ヒメギクさんは少しばかり唖然としていましたが、深呼吸をして私にこう叫びました。
「るりさん!妖魔を最大にして必殺技を!」
「はい!心は川の流れのように清くあれ!水龍天翔大渦!」
「ワタシハ…イッタイ…!」
扇を横に広げて回転し、獄魔を大きな渦に巻き込んで魂に戻り、女性の胸元へ還っていきました。

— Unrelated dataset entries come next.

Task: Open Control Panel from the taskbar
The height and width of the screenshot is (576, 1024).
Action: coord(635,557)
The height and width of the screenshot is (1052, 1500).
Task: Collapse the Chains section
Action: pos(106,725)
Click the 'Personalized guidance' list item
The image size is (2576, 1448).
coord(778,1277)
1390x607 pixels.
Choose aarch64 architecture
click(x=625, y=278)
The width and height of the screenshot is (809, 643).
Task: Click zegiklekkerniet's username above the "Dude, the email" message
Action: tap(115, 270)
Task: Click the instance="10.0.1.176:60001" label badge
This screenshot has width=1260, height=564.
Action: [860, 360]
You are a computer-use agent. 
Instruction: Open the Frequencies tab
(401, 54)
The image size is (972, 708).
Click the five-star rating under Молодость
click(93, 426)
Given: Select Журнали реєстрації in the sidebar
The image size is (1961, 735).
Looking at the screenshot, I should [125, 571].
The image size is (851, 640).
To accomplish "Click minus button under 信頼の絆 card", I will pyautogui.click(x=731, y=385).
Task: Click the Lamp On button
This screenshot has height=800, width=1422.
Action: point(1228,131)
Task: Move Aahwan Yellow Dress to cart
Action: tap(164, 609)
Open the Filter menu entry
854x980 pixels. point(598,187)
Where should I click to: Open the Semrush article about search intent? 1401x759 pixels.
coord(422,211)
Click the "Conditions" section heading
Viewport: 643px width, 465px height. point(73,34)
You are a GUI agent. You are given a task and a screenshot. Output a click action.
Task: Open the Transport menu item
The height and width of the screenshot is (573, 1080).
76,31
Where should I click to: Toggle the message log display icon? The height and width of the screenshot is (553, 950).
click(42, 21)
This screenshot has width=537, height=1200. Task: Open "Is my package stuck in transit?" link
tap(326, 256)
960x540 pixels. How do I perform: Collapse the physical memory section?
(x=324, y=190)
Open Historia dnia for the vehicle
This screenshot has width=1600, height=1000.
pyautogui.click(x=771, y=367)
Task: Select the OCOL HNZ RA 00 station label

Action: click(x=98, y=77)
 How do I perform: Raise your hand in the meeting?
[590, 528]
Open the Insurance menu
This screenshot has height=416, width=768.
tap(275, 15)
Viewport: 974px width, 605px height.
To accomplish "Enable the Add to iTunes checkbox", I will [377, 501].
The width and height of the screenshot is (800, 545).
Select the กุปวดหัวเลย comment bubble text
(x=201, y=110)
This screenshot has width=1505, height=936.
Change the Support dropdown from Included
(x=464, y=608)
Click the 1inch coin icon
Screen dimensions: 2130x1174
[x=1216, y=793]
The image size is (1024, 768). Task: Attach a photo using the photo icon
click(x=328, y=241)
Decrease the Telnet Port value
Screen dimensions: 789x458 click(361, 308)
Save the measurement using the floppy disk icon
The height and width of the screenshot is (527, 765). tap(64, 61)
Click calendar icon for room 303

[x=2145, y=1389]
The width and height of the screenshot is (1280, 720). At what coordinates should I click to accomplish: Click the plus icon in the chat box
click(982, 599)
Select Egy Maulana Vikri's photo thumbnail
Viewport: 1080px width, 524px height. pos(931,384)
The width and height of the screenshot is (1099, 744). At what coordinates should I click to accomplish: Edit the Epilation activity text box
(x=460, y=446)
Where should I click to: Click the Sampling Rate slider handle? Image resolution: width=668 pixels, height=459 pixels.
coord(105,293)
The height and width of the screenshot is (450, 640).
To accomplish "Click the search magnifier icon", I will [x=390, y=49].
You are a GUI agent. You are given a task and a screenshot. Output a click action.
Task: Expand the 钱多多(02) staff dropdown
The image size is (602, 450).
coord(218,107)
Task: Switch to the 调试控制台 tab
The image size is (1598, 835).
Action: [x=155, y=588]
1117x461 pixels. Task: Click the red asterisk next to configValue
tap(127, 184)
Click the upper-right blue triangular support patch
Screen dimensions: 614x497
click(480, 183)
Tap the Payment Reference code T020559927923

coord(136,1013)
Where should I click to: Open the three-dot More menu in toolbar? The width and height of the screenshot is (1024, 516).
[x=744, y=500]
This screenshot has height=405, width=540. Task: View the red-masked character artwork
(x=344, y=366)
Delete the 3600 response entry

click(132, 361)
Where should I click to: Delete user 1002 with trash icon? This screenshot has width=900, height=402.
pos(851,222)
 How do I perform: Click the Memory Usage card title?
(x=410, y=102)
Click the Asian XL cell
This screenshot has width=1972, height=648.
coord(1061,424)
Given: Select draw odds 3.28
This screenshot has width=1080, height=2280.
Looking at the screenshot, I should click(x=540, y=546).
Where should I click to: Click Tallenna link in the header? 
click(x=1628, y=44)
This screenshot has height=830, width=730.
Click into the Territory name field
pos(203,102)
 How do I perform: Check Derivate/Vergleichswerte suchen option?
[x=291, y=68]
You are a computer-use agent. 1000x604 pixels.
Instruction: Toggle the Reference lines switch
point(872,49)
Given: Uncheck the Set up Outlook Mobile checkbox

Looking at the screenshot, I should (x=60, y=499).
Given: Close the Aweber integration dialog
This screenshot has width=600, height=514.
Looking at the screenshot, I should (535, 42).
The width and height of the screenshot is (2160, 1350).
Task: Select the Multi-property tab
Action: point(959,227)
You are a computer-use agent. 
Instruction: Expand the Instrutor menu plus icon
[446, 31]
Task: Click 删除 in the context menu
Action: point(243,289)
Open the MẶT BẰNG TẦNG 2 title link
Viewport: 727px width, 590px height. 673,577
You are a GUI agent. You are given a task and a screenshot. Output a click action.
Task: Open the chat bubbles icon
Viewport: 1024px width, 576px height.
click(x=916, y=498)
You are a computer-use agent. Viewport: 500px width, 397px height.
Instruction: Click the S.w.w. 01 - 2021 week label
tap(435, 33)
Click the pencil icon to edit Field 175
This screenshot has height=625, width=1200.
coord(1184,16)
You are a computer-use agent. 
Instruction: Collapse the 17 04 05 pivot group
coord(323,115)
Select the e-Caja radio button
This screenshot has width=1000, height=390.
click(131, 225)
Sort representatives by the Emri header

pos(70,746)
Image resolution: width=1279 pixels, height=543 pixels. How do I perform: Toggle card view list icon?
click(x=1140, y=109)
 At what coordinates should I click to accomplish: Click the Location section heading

女性は何が起こったのかを把握しておらず、少しだけ気持ちの整理が出来ませんでした。
私は女性の元に歩み寄り、何故殿方を雑に扱うのか聞きに行きます。
「あの…何故殿方をそのように見るでございますか?」
「ええ…とくに男に何かあったわけじゃないけれど…。私はこの美貌で男どもを魅了し、チョロい男どもを従える事でずっと過ごしてきたわ。でもみんな私の事を悪女だって言って避け、どうして尽くしてくれないのかわからなかったわ…。お金があって私の事を最優先で何でも言う事聞いてくれて…じゃないと私は不安なの…。この美貌がいつまで続くかわからないし、何よりそうしないと私の存在価値がわからないの…。」
「そうでございますか…。あなた様は確かに姿や形は美しいかもしれませんが、どうやらもっと美しくあるべきものが醜かったみたいでございますね…。」
「何が言いたいの…?あなたはあの姿も頭も汚い男どもの味方するの…?」
「いいえ、殿方も婦人も姿や形が美しければ最初は皆も寄ってくるでしょう。しかし見た目の美しさだけでは、人間を魅了するには限界がございます。本当に美しくあるべきなのは…目に見えるものだけではなく、目に見えないものの感じることが出来る心そのものです。心が美しくなければ、いずれ魂まで穢れ…先程のような醜い姿へと変貌させるでしょう。」
「ああ…だから認められなかったのね…。」
「心の美しさは、人に対しどれだけ尽くすかではございません。人が喜ぶことと同時に、自分も喜べるかどうかを知る事、自分自身の悪い心に負けない事、そしてあらゆる困難にも立ち向かい、真っ直ぐ信じる道を進むことでございます。確かに殿方は欲望に忠実な性質かもしれませんが、それは自分の子孫を残すことがそもそもの目的でございます。あなた様は自分自身の美しさに酔いすぎたのでございましょう。」
「それもそうかも…。自分の美しさに酔いすぎたかもしれないわね…。」
「人間は欲望の生き物でございます。だからその欲に溺れ、悪い道を歩むことは多々あります。ですが…その欲に溺れないために、心を強く正しく美しくいてください。あなたのような美しい方なら、きっと出来ると信じているでございます。」
「あなた…澄んだ川のように美しいわね…。姿も…心もね…。私が間違っていたわね…。心を入れ替えて、心も美しくなるように頑張るわ。」
「人は選択を間違えて後悔し、そしてそうならないために経験として活かし、成長していくのでございます。それでは私は日舞のコンクールがございますので、またお会いしましょう。」
「カッコいい…!」
「まさに大和撫子のお姉さんだ…!」
「私も心の美しさを見習わないといけないね…!」
「さすが紺野先輩ね…!」
「こんな先輩とご一緒できて感激です…!」
「私たちも清き心を持たねばな…!」
「さて、皆さま…。そろそろ演舞場に戻りましょう。私の舞を是非ご覧ください。」
「はい!」
こうして私は事件を解決し、女性は強く優しく美しい心を得るために磨かれると思います。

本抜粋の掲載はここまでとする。